1. The constituency boundaries have changed and now include Poulton and Wyre. Had the same constituency boundaries existed at the last election, the transfer-adjusted votes show that Menzies would have won with 31,230 votes – 59.5% of total votes cast. Although that is a similar Conservative percentage, Labour would have received 17,390 votes, or 33.1% of all votes cast. That percentage increase is a key indication that the changes made by the boundary commission is likely to help Labour’s chances on Thursday.

2. Dissatisfaction with the Conservatives and a dislike of Rishi Sunak. The polls tell you all you need to know about how angry many people are about the last 14 years of Conservative rule and, in Fylde, many traditional Tory voters are reportedly saying they are shifting their allegiance (See point 4 below) or not voting for anyone. The anti-Conservative feeling is not an opinion – these sentiments are repeated across many opinion polls. The antics of Mark Menzies has further exacerbated the anti-Tory feeling on the Fylde.

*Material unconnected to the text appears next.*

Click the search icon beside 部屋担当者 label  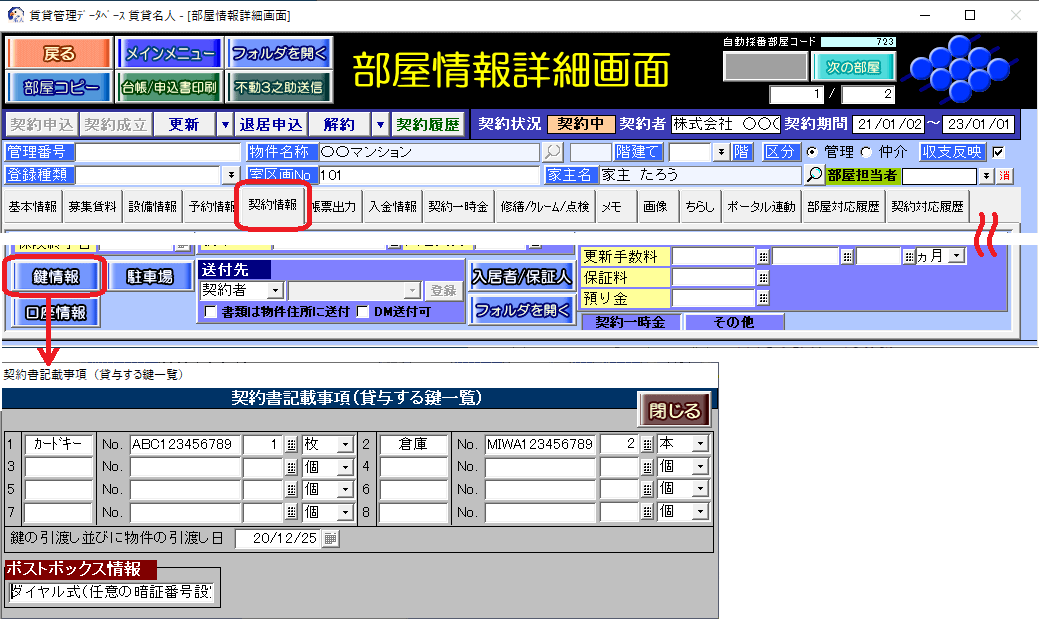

3. Reform. In 2019 Reform Party ran under the guise of the Brexit Party. While the party didn’t oppose the Conservatives in Fylde (or all constituencies won by the Tories in 2017), it did cause damage to the Labour Party in key marginals by taking votes away from Labour’s core demographic of white, older, working class men. This meant that the Conservatives were able to gain seats in Labour’s post-industrial heartland – the red wall crumbled! Reform is now likely to do exactly the reverse. Brexit has been won, and the Reform Party is fighting the Conservatives on their failure to stem immigration. Farage and his party are likely to damage the Conservative vote in the Fylde by taking away, in my opinion, between 5% – 10% of Tory votes – the hard-line right wing anti-immigration section of Tory supporters. This is a significant number is a tight run race.

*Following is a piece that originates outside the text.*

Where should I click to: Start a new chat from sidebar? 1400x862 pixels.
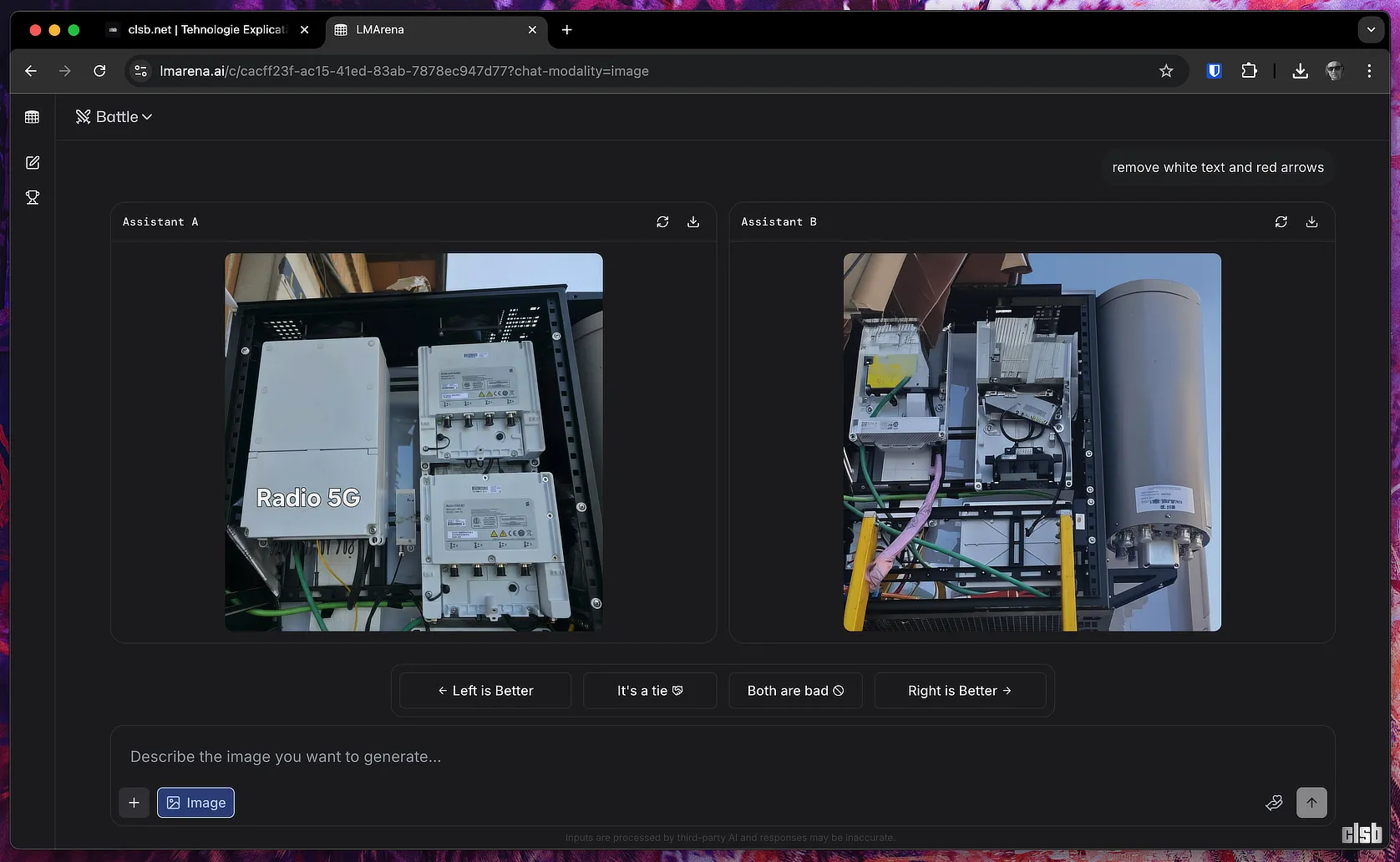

4. A strong Independent candidate – this pundit predicts Anne Aitkin will hurt the Conservatives in the Lytham St Annes area of the constituency. Anne has won many potential voters over by concentrating on matters that directly affect locals, such as sewerage pollution and the proposed windfarm caballing.

5. Other parties taking votes from the Conservatives – Last time around the Liberal Democrats would have gained 2,543 votes in the new constituency, and the Greens 1,390 (again, transfer adjusted figures). It is entirely possible that both parties could realistically see their votes double – the Liberal Democrats will likely triple their votes. Pollution, as mentioned above, and the climate are key issues with some voters, and

expect to see a few thousand ‘moderate’ Tory voters transfer their allegiance to the Lib Dems, Greens and to the Independent.

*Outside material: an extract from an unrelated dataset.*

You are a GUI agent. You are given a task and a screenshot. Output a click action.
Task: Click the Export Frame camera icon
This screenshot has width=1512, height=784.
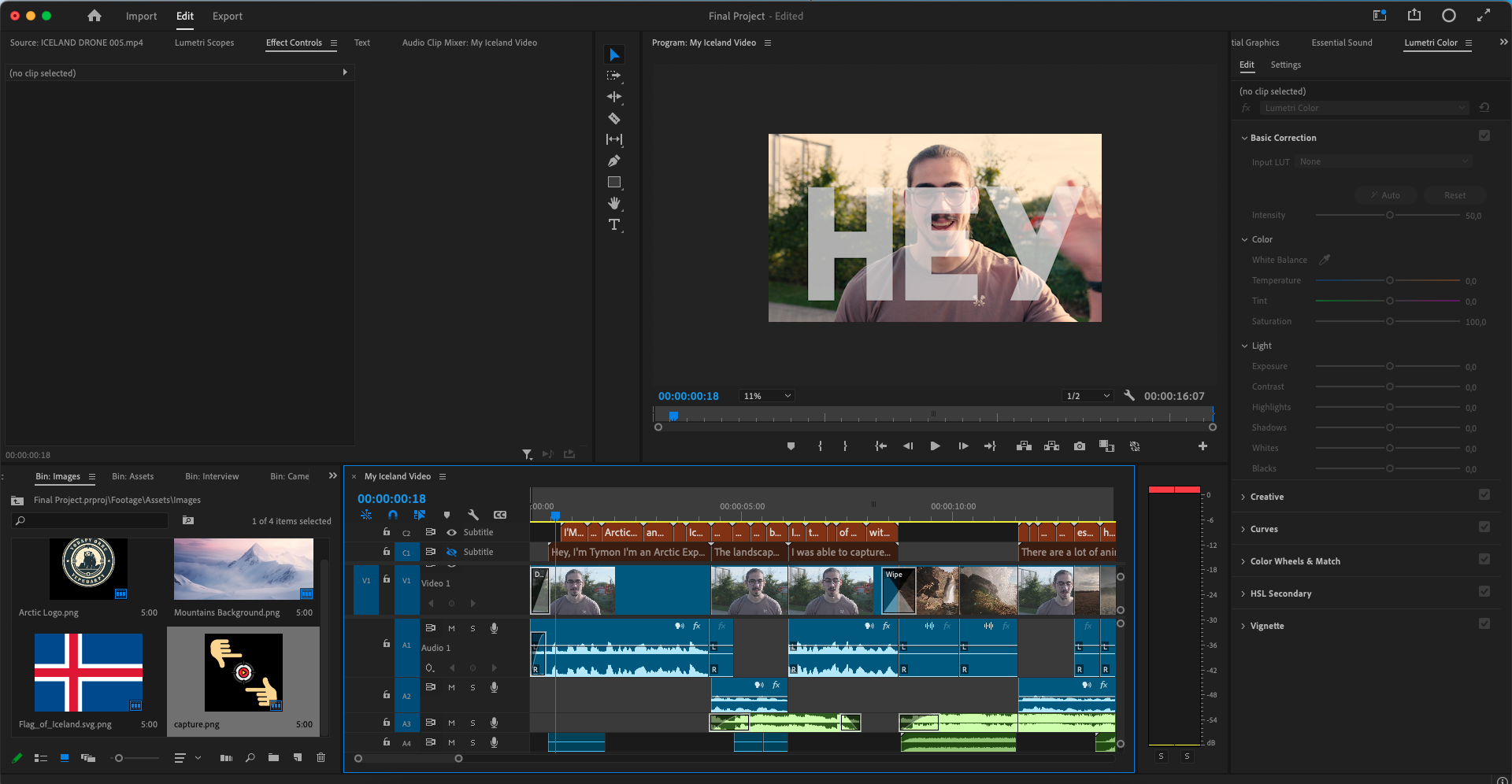[1079, 446]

So how will this all shake out in numbers? The new constituency has 74,297 registered voters (source: 2024 Electoral Calculus Ltd). In our ‘first past the post system’, it is possible that the winning candidate will need to poll as few as 21,000 votes to win. In line with many national predictions, the Conservative vote could haemorrhage. Some Tory voters will choose to stay at home while many others will switch their votes, which are likely to be spread across all the other parties based on key issues – a flavour of which have been mentioned above.

If Labour were capable of gaining 17,390 votes under Corbyn, then it seems plausible to suggest that they could easily gain 21,000 votes this time around, or significantly higher. If the Conservatives lose say, 40% of their support in the new constituency, that will put them under 19,000 votes. Labour only need to increase their votes by 20% in the Fylde (highly probable) to put them nearer 21,000.

If turn out is similar to 2019, it means that the other c. 13,000 votes will be shared between the Independent, Liberal Democrats, Green and Reform Party. To be absolutely sure of holding Fylde, the Conservatives will need to lose less than a third of their 2019 votes. Given the anti-Conservative feeling being widely reported, is that likely to happen?